Z otrzymanego ciasta autorka proponuje zrobienie kruchych ciasteczek bądź tartę.
Z uwagi na śliwki wybrałam opcję drugą.
Wyłożyłam foremkę ciastem, dodałam śliwki, posypałam tartym ciastem i do piekarnika.
Et voila! Wygląda hmm smakowicie, prawda?
No, szkoda że tylko wygląda. Tzn. smakuje dobrze, powiedziałabym, że nawet jest smaczne. Tylko za nic mi ciasta kruchego nie przypomina. Jest bardziej gumowe.
A ja miałam ochotę na ciasto kruche ze śliwkami!
I co? Trzeba będzie znów męża wysłać po śliwki. I po masło koniecznie. Mam smaka, a z nim nie wygram!
Ps. Pocieszający jest fakt, że powyższe ciasto to około 140kcal mniej/kawałek niż w przypadku normalnego. A zjadłam już pół foremki..
P.Ps. Mam też ochotę na ciasto z dyni. I jeszcze na marchewkowo-bananowe.
Ale może jednak powinnam odpuścić… 😉
Dodaj komentarz
26 komentarzy do "Śliwki w na-tarciu!"
oj nie odpuszczaj szczególnie tego marchwiowo-bananowego:)
A cóż to za zachcianki u pani, pani Żanetko:))))
Marlenko wydaje mi się, że bardziej takie PMS-owe 😉
Ja też piekę ciacha ze śliwkami ale najbardziej udaje mi się „zwykły” placek, który piecze moja mama. Musi się udać 🙂 jeszcze się nie zdarzyło, by poległ 🙂
W ogóle dużo piekę, a śliwki są wdzięczne. Przywiozłam ostatnio od teściów parę kg i porobiłam kompoty na zimę 🙂 smak jesieni zamknięty w słoiczkach :] Pozdrawiam cieplutko!
http://www.swiat-wg-anuli.blogspot.com
A ja znalazłam tutaj przepis na muffinki i były przepyszne;-) więc chyba przesada z tymi nieudanymi wypiekami;))) /klara
O tu mnie masz! Fakt, muffinki, babeczki i tym podobne mi wychodzą (z reguły:P)

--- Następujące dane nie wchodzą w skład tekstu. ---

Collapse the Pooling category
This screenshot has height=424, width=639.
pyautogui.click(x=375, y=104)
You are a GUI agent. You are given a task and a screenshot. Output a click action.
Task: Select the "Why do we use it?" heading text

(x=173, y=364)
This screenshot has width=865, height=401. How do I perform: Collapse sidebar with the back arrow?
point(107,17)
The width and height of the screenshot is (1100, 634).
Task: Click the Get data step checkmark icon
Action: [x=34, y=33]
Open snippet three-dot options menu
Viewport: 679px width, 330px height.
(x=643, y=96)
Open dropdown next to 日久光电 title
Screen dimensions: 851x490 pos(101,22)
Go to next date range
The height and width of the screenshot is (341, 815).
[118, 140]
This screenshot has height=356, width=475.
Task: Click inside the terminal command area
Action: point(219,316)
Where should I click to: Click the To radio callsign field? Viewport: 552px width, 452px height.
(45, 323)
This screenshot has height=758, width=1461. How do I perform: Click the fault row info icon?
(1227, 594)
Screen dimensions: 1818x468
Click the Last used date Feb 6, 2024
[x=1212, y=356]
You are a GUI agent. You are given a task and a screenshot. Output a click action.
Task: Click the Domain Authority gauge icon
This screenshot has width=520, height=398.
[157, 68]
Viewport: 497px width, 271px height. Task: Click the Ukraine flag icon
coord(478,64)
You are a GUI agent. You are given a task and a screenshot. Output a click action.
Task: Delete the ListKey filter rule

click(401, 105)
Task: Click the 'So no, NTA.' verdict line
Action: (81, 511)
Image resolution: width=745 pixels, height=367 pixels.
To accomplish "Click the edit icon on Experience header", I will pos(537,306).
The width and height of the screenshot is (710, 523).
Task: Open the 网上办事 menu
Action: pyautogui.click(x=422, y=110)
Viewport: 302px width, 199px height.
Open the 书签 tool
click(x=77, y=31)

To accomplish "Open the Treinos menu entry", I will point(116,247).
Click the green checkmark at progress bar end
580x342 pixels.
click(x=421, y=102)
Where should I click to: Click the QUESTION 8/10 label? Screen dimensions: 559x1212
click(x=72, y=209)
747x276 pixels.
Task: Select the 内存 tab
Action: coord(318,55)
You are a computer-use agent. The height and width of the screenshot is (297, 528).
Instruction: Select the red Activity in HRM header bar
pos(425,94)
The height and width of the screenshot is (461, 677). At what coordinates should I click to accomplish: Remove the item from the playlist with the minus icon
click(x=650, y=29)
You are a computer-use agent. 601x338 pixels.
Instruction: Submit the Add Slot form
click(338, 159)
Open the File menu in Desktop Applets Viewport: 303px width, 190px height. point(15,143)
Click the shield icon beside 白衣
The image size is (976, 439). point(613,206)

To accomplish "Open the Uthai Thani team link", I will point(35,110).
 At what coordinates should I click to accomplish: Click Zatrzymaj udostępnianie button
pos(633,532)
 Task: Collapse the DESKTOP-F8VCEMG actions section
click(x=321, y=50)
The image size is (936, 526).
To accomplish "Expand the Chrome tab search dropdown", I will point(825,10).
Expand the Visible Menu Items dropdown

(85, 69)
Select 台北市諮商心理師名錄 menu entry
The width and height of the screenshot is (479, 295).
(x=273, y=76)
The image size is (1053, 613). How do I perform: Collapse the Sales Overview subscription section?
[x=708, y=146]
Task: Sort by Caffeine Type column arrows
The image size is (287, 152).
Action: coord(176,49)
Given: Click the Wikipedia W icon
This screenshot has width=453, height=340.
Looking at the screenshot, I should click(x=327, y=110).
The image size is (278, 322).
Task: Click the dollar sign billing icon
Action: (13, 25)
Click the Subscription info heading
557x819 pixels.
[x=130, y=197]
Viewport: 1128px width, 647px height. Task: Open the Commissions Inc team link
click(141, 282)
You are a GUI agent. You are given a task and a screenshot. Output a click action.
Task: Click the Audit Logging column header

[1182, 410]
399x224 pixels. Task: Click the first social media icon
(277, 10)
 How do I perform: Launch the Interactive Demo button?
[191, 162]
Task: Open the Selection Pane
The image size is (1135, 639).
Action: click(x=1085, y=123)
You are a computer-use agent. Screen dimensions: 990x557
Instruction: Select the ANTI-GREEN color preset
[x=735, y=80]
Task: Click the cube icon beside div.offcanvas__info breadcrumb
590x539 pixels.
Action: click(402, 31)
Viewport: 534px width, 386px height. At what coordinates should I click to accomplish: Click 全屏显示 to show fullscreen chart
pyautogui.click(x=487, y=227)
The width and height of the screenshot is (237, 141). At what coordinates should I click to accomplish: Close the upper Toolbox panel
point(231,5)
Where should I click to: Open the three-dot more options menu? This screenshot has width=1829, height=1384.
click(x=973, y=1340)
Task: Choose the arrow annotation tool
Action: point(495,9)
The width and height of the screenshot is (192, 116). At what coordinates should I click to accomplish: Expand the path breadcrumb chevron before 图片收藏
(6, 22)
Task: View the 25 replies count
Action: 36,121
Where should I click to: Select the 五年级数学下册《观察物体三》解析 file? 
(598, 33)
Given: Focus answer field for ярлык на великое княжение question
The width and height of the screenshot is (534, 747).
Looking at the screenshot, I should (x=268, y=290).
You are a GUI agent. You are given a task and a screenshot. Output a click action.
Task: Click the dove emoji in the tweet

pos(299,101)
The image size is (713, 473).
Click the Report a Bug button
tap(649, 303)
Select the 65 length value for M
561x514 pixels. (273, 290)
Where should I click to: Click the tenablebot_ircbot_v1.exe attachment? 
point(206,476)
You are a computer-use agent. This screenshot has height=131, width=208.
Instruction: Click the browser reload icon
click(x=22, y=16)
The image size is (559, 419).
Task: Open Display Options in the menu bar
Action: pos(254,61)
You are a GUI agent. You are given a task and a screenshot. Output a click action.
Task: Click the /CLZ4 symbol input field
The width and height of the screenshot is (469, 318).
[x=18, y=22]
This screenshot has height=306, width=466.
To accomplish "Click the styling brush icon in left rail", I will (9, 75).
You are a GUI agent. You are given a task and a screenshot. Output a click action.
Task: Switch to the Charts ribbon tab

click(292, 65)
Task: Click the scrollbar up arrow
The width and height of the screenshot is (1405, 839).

Śliwki!!! Zapomniałabym o nich! Dzięki za przypomnienie 🙂 Jutro lecę na targ!
Kochana, next Time dodaj szklankę oleju i ciasto będzie bardzo mokre i pyszne;) w przyszły czwartek wrzucę przepis na blogu, mimo wszystko Twoje wygląda genialnie a Mati pomocnik 1 klasa;)
Żanetko, domagamy się więcej Ciebie w kuchni, bo pyszności nam tu takie serwujesz, że głowa mała! 🙂
Ciasto bez masła, bądź ciasto bez jajek to moje ulubione i najczęstsze hasła w google 😉
pomocnik, że ho ho 🙂
Zrobiłam ostatnio tartę ze śliwkami, całkiem dobra była (podobno, bo ja śliwki to tylko na surowo lubię)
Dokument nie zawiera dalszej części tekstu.